As a mother, she tried to rule and educate her only son Felix, and when he defied or resisted her, it drove her wild with annoyance. But was this the alternative? Lorenzo’s mother Alessandra, stranded in genteel poverty in her native Florence after the exile and death of her husband, had never stopped pushing her three sons and two daughters.

Her youngest son was now dead. Filippo, the eldest and ablest, had received the best training and was now honourably settled in Naples in the family business of his father’s cousin, Niccolò di Leonardo Strozzi. Lorenzo had left Spain to come here to work for Niccolò’s brother, head of the Strozzi business in Bruges. But, taught by Alessandra and their own pride and ambition, her sons saw this as servitude. In Florence, Alessandra sold off property; sent them money and advice while, writing between Naples and Bruges, Lorenzo and his brother plotted and planned and struggled and were unhappy.

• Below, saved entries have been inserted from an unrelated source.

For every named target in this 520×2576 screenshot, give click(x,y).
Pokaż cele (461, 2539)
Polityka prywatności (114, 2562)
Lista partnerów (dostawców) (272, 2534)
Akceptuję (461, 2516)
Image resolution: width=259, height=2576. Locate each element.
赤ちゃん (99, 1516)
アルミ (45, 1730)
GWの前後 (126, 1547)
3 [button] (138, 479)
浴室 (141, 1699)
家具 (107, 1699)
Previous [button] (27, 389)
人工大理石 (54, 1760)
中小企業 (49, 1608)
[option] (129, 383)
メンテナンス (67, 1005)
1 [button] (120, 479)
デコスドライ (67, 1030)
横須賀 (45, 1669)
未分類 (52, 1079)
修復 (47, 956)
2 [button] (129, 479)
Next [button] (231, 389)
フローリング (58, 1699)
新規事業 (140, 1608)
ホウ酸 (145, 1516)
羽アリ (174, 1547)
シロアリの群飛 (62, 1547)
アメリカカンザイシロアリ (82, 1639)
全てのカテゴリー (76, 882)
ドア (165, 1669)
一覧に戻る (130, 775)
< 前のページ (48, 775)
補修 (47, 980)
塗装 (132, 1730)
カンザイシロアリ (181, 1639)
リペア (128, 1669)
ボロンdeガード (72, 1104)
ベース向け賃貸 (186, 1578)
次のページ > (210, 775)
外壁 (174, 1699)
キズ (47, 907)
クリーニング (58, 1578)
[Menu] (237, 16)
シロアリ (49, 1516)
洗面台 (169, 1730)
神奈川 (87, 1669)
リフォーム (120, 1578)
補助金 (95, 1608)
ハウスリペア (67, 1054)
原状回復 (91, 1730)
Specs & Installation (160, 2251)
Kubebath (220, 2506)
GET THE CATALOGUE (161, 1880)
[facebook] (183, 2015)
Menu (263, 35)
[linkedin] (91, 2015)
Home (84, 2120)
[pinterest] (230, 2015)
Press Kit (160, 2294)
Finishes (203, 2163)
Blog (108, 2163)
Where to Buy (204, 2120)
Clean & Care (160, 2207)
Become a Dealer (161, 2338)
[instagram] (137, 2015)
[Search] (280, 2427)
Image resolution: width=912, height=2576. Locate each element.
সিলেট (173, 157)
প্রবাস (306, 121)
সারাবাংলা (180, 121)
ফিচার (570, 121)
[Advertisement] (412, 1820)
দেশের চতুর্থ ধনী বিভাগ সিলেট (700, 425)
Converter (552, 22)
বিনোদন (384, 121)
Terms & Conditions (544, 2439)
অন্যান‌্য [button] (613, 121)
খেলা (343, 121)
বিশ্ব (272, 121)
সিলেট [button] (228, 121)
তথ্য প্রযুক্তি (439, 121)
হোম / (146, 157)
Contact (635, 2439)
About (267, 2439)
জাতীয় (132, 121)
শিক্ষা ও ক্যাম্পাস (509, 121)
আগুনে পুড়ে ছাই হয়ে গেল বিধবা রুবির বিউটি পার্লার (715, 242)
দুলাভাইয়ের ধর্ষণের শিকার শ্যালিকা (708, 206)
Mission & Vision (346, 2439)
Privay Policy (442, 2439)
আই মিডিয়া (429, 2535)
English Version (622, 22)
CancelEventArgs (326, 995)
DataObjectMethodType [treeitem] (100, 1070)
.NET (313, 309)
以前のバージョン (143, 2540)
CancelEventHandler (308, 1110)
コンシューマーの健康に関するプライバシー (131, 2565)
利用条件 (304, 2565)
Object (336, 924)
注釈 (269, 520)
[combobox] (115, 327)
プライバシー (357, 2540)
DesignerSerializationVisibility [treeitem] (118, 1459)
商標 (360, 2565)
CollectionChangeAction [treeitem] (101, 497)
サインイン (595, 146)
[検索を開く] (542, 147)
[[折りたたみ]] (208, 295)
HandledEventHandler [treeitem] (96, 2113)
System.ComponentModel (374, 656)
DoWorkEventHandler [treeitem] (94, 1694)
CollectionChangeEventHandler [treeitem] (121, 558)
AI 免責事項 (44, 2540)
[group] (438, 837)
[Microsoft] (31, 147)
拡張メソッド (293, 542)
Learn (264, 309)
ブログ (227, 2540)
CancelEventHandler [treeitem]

None of them could go back to Florence, which had exiled them as well as their father. None of them, she noticed, attempted to marry, any more than Tommaso Portinari had done. Unless you could get a good Florentine wife, you made no binding arrangements. And if old Jacopo Strozzi died here in Bruges, would Lorenzo, son of a cousin, inherit? No, the business would go to the brother in Naples. And the brother in Naples, looking at Lorenzo, twenty-seven years old and hungry for money, might think it safer to appoint his own manager, and leave Lorenzo to run errands for the Medici on matters like ostriches.

She said, smiling, as Lorenzo finished his recital, “And I’m sure you have a partner for this evening? Felix tells me he is accommodated, although I haven’t been told the girl’s name.”

Catherine, her mouth full of gingerbread, said, “We’re going out with Claes.”

To Lorenzo, children were a closed book. Remembering, no doubt, a number of heated arguments, he flushed and said, “Yes, I heard.”

Marian was amused. Without thinking she said, “Arranged by Felix, I gather,” and caught the flash of Tilde’s upturned eyes. She went on, smoothly, “In fact, they’ve been invited to join the Adorne party, which they will all enjoy. Oh, to be thirteen again.”